━━━━━ DATA FOR ANALYSIS

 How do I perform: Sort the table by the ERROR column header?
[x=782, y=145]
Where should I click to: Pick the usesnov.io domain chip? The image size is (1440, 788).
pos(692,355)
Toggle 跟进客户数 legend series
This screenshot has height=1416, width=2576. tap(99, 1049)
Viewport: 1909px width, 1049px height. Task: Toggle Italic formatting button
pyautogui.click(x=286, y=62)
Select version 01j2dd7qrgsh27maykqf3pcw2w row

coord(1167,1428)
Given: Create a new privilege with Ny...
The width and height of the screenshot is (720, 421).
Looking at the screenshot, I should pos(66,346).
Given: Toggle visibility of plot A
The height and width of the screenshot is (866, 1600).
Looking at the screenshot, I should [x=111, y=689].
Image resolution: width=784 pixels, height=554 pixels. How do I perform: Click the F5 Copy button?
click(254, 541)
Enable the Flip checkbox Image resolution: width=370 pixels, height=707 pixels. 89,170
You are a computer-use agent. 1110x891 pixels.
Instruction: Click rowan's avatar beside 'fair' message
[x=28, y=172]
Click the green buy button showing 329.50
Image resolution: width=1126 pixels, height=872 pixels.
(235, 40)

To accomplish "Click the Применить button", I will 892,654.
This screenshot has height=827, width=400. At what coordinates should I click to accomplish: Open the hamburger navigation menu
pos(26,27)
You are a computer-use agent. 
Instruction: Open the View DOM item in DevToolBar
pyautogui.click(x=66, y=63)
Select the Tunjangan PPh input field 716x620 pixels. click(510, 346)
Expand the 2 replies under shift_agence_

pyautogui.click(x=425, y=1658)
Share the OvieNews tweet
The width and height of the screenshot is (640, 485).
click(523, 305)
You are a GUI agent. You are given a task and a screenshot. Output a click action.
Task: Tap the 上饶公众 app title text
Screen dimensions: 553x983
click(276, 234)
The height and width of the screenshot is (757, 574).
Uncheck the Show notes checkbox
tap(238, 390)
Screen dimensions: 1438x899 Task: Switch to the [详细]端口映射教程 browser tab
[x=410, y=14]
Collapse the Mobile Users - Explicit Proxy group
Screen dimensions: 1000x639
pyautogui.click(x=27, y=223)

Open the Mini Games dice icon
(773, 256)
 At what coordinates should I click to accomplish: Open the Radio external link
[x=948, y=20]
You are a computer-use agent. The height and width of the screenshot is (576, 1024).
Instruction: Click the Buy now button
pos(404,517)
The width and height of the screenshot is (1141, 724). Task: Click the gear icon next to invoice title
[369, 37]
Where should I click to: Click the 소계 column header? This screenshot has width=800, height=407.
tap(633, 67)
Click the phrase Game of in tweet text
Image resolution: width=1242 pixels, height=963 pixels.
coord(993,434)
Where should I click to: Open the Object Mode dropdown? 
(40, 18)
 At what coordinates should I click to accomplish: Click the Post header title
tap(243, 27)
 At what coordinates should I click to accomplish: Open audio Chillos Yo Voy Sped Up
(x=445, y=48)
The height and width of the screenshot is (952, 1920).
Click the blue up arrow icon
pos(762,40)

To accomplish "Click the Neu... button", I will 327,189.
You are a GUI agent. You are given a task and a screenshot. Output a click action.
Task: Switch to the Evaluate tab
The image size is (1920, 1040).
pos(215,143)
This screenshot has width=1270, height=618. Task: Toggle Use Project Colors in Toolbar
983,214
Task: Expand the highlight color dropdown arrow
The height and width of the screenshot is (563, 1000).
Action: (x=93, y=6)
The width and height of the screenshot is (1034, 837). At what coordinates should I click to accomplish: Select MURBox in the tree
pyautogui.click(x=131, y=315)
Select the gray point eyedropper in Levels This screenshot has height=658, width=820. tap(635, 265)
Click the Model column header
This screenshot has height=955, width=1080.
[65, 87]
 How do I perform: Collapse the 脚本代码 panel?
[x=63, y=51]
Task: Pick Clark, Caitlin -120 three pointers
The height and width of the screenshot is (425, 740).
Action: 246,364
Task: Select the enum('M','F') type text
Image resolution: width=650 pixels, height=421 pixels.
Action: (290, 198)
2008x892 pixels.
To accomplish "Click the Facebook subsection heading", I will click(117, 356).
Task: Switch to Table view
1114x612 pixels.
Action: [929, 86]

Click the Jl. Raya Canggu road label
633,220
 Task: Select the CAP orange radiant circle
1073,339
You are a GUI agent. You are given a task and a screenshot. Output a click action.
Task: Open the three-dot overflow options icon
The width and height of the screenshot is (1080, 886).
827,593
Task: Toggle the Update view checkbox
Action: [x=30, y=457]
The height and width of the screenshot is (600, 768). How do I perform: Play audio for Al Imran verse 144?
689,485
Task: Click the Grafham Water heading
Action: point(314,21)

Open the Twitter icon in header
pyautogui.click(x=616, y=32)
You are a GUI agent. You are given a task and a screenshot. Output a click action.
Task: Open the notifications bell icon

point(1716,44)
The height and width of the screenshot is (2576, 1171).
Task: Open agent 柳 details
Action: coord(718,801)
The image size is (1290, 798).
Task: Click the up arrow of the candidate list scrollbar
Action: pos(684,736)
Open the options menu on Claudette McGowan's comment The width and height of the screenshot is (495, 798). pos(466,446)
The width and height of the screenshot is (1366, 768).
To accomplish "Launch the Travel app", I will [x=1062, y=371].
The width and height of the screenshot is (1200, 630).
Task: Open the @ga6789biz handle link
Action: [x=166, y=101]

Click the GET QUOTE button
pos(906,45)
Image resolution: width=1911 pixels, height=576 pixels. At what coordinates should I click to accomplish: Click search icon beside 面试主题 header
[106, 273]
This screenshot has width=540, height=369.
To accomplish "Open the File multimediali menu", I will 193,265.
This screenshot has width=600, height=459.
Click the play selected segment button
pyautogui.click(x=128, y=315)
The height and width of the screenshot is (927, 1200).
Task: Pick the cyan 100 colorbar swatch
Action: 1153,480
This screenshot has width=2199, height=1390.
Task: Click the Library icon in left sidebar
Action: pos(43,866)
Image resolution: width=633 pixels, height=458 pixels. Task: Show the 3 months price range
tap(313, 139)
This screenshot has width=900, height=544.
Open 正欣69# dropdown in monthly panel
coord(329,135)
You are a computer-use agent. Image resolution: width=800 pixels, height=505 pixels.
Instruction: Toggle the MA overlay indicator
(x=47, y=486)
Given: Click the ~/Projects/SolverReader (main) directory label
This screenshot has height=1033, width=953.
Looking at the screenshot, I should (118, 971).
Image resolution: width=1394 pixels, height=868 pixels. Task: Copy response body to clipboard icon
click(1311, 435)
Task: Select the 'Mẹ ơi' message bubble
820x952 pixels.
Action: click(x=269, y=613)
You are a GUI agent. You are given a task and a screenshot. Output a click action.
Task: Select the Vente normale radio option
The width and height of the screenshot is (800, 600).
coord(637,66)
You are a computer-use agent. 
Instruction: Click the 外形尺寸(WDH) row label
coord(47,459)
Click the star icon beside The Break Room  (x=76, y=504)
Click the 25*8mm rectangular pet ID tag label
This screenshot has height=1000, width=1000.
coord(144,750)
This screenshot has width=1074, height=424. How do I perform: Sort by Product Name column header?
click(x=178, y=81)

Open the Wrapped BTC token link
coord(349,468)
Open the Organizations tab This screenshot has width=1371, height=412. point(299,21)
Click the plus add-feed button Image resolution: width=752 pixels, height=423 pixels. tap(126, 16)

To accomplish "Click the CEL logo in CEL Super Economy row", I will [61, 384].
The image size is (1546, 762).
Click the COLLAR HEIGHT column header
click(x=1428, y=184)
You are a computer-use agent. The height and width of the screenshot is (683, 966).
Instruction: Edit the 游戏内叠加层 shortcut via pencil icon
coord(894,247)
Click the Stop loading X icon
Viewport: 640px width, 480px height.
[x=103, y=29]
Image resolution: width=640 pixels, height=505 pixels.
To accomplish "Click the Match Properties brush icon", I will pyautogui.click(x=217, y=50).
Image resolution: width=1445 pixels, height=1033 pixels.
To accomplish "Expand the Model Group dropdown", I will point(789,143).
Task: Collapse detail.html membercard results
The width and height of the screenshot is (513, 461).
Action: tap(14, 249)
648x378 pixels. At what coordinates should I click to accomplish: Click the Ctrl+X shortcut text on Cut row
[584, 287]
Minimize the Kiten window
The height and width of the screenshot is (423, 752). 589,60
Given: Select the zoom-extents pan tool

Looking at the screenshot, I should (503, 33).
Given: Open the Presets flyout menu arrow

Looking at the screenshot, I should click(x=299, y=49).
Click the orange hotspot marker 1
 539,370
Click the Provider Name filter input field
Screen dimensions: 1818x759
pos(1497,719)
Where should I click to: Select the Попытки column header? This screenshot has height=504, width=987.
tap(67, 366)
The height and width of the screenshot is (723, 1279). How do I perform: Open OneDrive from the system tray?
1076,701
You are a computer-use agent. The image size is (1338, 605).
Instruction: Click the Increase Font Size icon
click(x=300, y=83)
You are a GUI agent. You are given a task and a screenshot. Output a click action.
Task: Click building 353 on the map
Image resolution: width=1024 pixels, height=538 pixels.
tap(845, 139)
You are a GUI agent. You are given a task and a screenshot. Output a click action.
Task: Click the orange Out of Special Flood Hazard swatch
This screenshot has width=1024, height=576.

━━━━━━━━━━

Send back exactly the lines of the listing above starting at the one with "Instruction: Click the Buy now button" and ending at the one with "Click the phrase Game of in tweet text", inclusive, and no others.

▶ _OUTPUT BELOW_:
Instruction: Click the Buy now button
pos(404,517)
The width and height of the screenshot is (1141, 724). Task: Click the gear icon next to invoice title
[369, 37]
Where should I click to: Click the 소계 column header? This screenshot has width=800, height=407.
tap(633, 67)
Click the phrase Game of in tweet text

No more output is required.